Every plugin can produce a summary of traffic content. Let’s generate a file which lists all IPs with their maximal winThCnts, so we could find the IP having the largest L4 trouble. In order to do so, we first of all need to define all necessary variables being global to the plugin.

So move to the tcpWinSD plugin and open tcpWinSD.c

$ source 
$ tcpWinSD
$ vi src/tcpWin.c

In order to produce just summary files no flowTermination callback is needed, you can do everything in a packet callback, but that is inefficient, as you go over the code in every packet. If it is possible, it is always good practice to move heavy processing to flowGeneration/Termination, as it is only called once per flow.

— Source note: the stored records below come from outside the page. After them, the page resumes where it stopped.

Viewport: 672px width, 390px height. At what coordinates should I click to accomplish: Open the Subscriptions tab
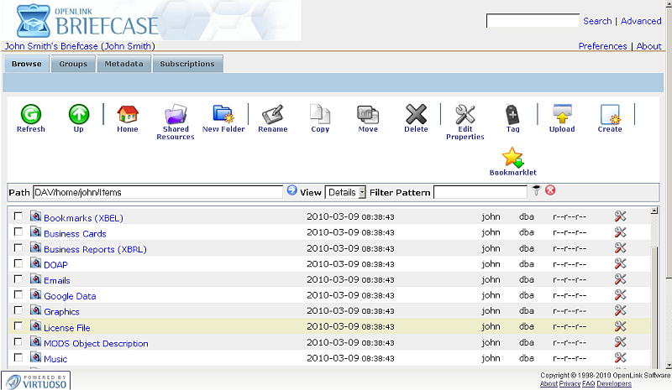(187, 64)
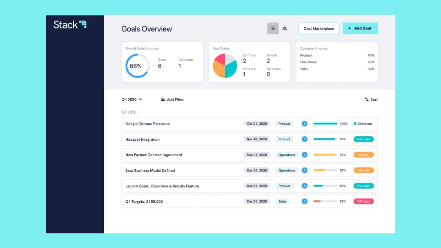
Task: Click owner avatar on Q4 Targets row
Action: pyautogui.click(x=304, y=202)
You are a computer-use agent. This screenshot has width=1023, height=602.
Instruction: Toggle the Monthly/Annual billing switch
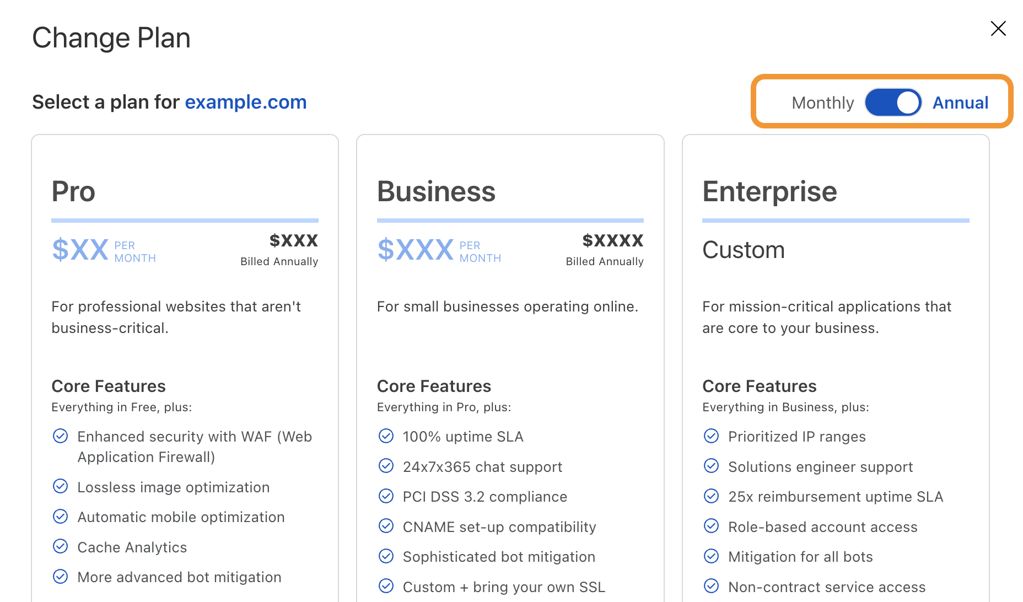(x=893, y=103)
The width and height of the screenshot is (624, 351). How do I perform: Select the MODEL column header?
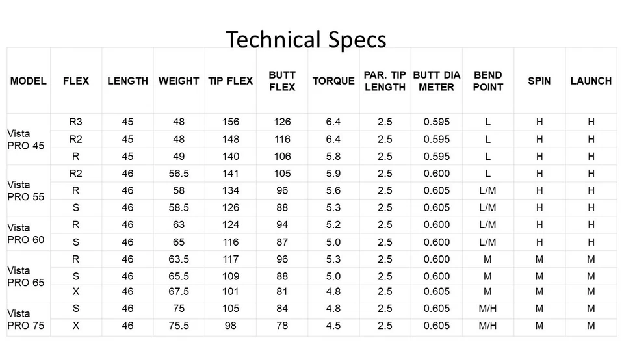click(29, 81)
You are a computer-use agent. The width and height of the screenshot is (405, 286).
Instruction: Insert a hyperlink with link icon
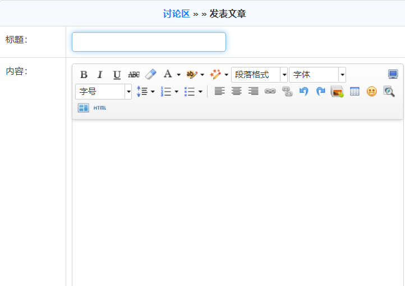point(270,91)
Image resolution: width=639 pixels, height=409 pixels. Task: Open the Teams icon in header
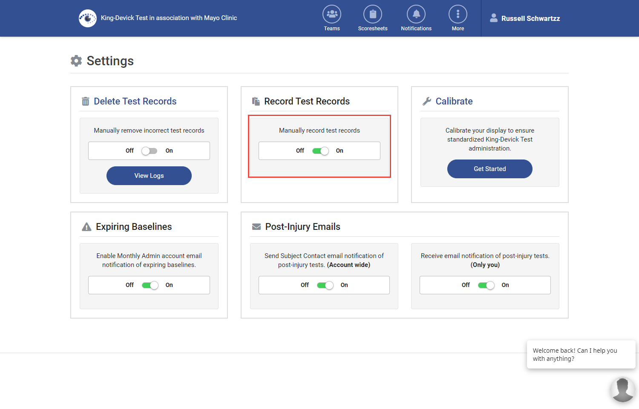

For the matter of simplicity we just have arrays and a global index as defined in the global section of the plugin.

...
/*
 * Plugin variables that may be used by other plugins (MUST be declared in
 * the header file as 'extern tcpWinFlow_t *tcpWinFlows;'
 */
tcpWinFlow_t *tcpWinFlows;

...

// window size counts
gwz_t gwz;          // <-- global window size structure 
gwz_t *gwzP = &gwz; // <-- Pointer for later dependency experiments
...

Now go to the onFlowTerminate(...) callback. First we need the pointer to the flow structure. To show the principal we just do a linear search whether we already have the IP stored and check whether its counter is greater than the potential existing, then we store the new data. Yes, it can be more elegant, using a hash or a tree. We will discuss T2 support for that matter in tutorial block t2kunfu. Note that the following code is only for IPv4, as we want to start simple.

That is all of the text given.